[[ Input open ]]

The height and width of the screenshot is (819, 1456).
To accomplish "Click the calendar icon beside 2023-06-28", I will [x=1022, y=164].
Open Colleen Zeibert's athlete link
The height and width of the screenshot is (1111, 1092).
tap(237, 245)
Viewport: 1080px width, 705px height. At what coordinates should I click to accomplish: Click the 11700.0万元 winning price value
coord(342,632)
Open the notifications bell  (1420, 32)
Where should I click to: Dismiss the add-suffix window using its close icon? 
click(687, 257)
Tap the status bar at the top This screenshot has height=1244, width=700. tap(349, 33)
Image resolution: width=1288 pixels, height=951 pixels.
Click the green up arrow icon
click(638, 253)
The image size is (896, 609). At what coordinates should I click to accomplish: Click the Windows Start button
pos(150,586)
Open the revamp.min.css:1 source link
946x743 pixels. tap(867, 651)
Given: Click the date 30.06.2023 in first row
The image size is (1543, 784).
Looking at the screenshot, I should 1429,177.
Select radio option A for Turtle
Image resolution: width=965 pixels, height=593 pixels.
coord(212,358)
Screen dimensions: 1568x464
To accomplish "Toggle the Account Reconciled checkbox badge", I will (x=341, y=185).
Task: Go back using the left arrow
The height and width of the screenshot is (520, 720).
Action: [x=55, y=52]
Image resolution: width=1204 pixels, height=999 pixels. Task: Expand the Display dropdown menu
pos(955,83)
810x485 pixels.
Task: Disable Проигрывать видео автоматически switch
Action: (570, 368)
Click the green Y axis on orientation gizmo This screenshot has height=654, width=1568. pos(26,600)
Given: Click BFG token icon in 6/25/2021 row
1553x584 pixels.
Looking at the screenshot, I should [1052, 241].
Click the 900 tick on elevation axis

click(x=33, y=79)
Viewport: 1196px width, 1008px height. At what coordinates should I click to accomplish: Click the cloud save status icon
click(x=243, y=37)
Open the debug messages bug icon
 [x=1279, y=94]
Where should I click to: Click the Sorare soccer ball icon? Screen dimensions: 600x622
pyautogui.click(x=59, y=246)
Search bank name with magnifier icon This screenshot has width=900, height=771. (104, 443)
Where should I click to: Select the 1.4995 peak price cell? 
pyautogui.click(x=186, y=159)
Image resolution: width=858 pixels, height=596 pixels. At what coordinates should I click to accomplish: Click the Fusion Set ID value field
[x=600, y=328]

[[ Input closed ]]

Working through the records, copy each line in which the word "Given" appears.

Given: Click the date 30.06.2023 in first row
Given: Click BFG token icon in 6/25/2021 row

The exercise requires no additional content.